Leetcode #886: Possible Bipartition
In this guide, we solve Leetcode #886 Possible Bipartition in Python and focus on the core idea that makes the solution efficient.
You will see the intuition, the step-by-step method, and a clean Python implementation you can use in interviews.

Problem Statement
We want to split a group of n people (labeled from 1 to n) into two groups of any size. Each person may dislike some other people, and they should not go into the same group.
Quick Facts
- Difficulty: Medium
- Premium: No
- Tags: Depth-First Search, Breadth-First Search, Union Find, Graph
Intuition
The data forms a graph, so we should explore nodes and edges systematically.

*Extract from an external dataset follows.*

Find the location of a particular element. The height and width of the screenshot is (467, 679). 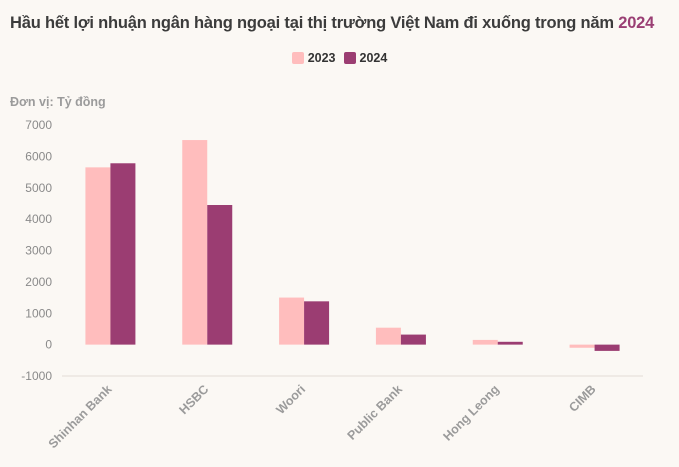

bar-2023-hong-leong is located at coordinates (485, 342).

A traversal ensures we visit each node once while maintaining the needed state.
Approach
Build an adjacency list and traverse with BFS or DFS.
Aggregate results as you visit nodes.
Steps:
- Build the graph.
- Traverse with BFS/DFS.
- Accumulate the required output.
Example
Input: n = 4, dislikes = [[1,2],[1,3],[2,4]]
Output: true
Explanation: The first group has [1,4], and the second group has [2,3].
Python Solution
class Solution:
def possibleBipartition(self, n: int, dislikes: List[List[int]]) -> bool:
def dfs(i, c):
color[i] = c
for j in g[i]:
if color[j] == c:
return False
if color[j] == 0 and not dfs(j, 3 - c):
return False
return True
g = defaultdict(list)
color = [0] * n
for a, b in dislikes:
a, b = a - 1, b - 1
g[a].append(b)
g[b].append(a)
return all(c or dfs(i, 1) for i, c in enumerate(color))
Complexity
The time complexity is O(V+E). The space complexity is O(V).
Edge Cases and Pitfalls
Watch for boundary values, empty inputs, and duplicate values where applicable. If the problem involves ordering or constraints, confirm the invariant is preserved at every step.
Summary
This Python solution focuses on the essential structure of the problem and keeps the implementation interview-friendly while meeting the constraints.